新型コロナウイルスのワクチン接種を受ける医師や看護師ら=5日午後4時すぎ、西原町上原の琉球大学医学部管理棟(新里圭蔵撮影)

 5日午後4時すぎ、西原町の琉球大学医学部管理棟では、琉球大学病院の看護師や医師らが、担当医師による体調確認など2~3分程度の問診後にそれぞれ接種を受けた。接種後はワクチン接種記録書が手渡され、職員らは間隔を取り並べられた椅子に座り、15分ほど経過観察を受けた。

 同院はワクチン1瓶当たり6回打てる特殊な注射器を職員分確保。3日に届いた1箱(195瓶)で1170回分に相当する。5日はワクチン2瓶を使用し、計12人に接種した。体調不良を訴える人はいなかった。

 「痛みや違和感はなかった」。接種を受けたコロナ専用病棟の根保愛看護師長は安堵(あんど)の表情。これまで普段とは異なる防護服をつけた業務などで、身体的な負担や不安があった。その上で「ワクチンは多少は安心感がある。医療者から接種することで、県民の皆さんの安心につながればと思う」と語った。

 琉大病院の大屋祐輔病院長は接種後、「医療者が接種することで、安心して医療に取り組むことができる。自分が感染しないことが医療を守ることにつながる」と話した。今回を「予行練習」と位置付け、効率的な手順や接種する医師、看護師の人数バランスなどを確認した。課題について「問診に時間がかかる。

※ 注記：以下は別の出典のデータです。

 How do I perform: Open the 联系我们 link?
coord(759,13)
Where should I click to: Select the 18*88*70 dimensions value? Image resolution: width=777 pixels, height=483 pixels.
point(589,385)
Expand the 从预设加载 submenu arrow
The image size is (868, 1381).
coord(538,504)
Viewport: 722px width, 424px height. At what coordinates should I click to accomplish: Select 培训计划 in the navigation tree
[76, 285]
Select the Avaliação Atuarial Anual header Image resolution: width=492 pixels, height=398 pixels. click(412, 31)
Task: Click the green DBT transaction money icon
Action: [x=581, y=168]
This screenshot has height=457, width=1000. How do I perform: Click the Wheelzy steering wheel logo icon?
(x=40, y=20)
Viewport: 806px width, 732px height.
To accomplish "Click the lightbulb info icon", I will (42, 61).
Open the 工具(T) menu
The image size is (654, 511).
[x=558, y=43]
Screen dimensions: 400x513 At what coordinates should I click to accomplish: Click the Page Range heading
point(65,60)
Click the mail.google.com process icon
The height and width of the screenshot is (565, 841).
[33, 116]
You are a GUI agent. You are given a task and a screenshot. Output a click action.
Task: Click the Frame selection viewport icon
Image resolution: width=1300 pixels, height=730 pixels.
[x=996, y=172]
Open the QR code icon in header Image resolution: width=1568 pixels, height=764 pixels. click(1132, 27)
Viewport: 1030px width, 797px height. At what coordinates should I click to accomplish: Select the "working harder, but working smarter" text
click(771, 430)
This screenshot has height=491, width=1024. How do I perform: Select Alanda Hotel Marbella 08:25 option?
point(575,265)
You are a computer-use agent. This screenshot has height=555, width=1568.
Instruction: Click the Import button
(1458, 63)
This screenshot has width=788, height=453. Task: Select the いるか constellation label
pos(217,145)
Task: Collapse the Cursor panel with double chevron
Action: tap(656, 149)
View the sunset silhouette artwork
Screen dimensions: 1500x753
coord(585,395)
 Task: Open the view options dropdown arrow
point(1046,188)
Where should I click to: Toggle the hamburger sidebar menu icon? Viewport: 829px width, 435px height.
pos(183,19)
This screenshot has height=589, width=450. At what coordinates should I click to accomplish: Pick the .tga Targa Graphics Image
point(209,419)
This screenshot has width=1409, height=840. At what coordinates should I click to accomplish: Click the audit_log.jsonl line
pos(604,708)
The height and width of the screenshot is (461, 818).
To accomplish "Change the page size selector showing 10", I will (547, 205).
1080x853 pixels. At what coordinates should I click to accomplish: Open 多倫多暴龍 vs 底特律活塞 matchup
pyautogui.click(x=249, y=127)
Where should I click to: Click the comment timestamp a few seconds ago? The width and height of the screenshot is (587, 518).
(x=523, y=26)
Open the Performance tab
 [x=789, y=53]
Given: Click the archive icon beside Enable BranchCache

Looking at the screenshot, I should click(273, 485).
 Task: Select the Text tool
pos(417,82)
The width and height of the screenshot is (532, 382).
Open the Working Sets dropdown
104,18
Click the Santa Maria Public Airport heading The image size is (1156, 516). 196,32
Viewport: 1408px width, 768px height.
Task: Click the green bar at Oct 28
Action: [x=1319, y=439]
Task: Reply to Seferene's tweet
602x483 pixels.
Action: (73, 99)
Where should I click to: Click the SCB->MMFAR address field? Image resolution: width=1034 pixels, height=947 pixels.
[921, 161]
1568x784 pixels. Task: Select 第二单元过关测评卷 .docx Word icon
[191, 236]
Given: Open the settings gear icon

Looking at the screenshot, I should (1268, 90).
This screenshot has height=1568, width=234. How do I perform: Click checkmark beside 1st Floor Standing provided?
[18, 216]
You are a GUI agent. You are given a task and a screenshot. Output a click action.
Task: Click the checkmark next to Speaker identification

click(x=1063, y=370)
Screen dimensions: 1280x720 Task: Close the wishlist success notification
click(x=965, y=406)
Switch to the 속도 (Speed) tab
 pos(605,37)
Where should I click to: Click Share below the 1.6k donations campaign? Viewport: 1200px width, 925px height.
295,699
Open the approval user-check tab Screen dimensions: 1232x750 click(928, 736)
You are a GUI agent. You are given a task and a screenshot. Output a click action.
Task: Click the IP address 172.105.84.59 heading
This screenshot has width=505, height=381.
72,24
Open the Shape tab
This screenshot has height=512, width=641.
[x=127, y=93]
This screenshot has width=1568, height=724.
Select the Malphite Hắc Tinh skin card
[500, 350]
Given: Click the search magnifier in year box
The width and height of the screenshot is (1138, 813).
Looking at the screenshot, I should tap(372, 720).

必要項目を事前に看護師が確認することで回転を早くできる」と語った。

 改善を図った上で、今月17~19日、24~26日の計6日間で他の希望者に1回目を接種する。同院では、委託業者を含む対象者約2千人のうち約1500人が希望している。「現時点で希望者の80~90%は打てる」との見通しだ。

 一方で、県全体では8日の週に新たに届くワクチンを合わせても、対象となる県内医療従事者約5万7千人に行きわたる量には達しない。

 県医師会の安里哲好会長は接種後に「今回のワクチンは臨床試験で95%の発症予防効果と重篤な副作用がほとんどなかったことが確認されている」と強調し、県民にワクチン接種への協力を呼び掛けた。